Examples: Nelumbo, Nymphaea, Potomogeton and Marsilea. Lotus seeds show highest longevity in plant kingdom.

iii. Submerged floating hydrophytes:

These plants are completely submerged in water and not in contact with soil and air. Examples: Ceratophyllum and Utricularia. iv. Rooted- submerged hydrophytes: These plants are completely submerged in water and rooted in soil and not in contact with air.

Examples: Hydrilla, Vallisneria and Isoetes.

v. Amphibious hydrophytes (Rooted emergent hydrophytes):

These plants are adapted to both aquatic and terrestrial modes of life. They grow in shallow water.

Examples: Ranunculus, Typha and Sagittaria.


The plants which can grow in moist damp and shady places are called hygrophytes.

Examples: Habenaria (Orchid), Mosses (Bryophytes), etc. Morphological adaptations of Hydrophytes:

In root

• Roots are totally absent in Wolffia and Salvinia or poorly developed in Hydrilla or well developed in Ranunculus.

• The root caps are replaced by root pockets. Example: Eichhornia

In stem

• The stem is long, slender, spongy and flexible in submerged forms.

• In free floating forms the stem is thick, short stoloniferous and spongy; and in rooted f loating forms, it is a rhizome.

• Vegetative propagation is through runners, stolon, stem and root cuttings , tubers, dormant apices and offsets.

In leaves

• The leaves are thin, long and ribbon shaped in Vallisneria or long and linear in Potamogeton or finely dissected in Ceratophyllum

• The floating leaves are large and flat as in Nymphaea and Nelumbo. In Eichhornia and Trapa petioles become swollen and spongy.

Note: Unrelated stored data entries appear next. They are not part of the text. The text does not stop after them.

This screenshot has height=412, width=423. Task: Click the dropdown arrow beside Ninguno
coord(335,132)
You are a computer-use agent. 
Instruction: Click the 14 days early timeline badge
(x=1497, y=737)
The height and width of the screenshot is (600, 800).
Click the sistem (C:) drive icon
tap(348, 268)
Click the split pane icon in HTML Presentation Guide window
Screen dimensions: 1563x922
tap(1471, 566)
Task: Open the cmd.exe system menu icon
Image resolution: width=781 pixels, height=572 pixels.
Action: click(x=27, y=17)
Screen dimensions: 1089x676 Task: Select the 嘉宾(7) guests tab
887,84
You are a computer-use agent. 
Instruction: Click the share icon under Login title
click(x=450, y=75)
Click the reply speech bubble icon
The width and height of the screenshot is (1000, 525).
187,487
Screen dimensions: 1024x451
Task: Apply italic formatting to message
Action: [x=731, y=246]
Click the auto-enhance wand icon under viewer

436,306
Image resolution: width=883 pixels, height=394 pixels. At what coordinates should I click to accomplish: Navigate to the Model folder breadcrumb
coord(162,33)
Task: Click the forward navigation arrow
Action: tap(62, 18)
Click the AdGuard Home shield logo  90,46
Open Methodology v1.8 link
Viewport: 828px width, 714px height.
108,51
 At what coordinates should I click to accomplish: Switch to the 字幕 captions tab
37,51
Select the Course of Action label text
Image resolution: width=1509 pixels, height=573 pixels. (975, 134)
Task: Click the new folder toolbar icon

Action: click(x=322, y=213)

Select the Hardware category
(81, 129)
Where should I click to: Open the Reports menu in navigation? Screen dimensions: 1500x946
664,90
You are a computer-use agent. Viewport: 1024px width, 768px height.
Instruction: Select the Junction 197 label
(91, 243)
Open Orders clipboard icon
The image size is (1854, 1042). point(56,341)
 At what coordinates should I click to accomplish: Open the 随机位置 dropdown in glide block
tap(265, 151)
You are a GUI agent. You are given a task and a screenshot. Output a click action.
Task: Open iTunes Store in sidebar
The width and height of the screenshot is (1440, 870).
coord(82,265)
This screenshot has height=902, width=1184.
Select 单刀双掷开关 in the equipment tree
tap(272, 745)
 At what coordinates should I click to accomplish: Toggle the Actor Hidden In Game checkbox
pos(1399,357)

• In emergent forms, the leaves show heterophylly (Submerged leaves are dissected and aerial leaves are entire). Example: Ranunculus, Limnophila heterophylla and Sagittaria

Anatomical adaptations

• Cuticle is either completely absent or if present it is thin and poorly developed

• Single layer of epidermis is present

• Cortex is well developed with aerenchyma

• Vascular tissues are poorly developed. In emergent forms vascular elements are well developed.

• Mechanical tissues are generally absent except in some emergent forms. Pith cells are sclerenchymatous.

Physiological adaptations of Hydrophytes:

• Hydrophytes have the ability to withstand anaerobic conditions .

• They possess special aerating organs.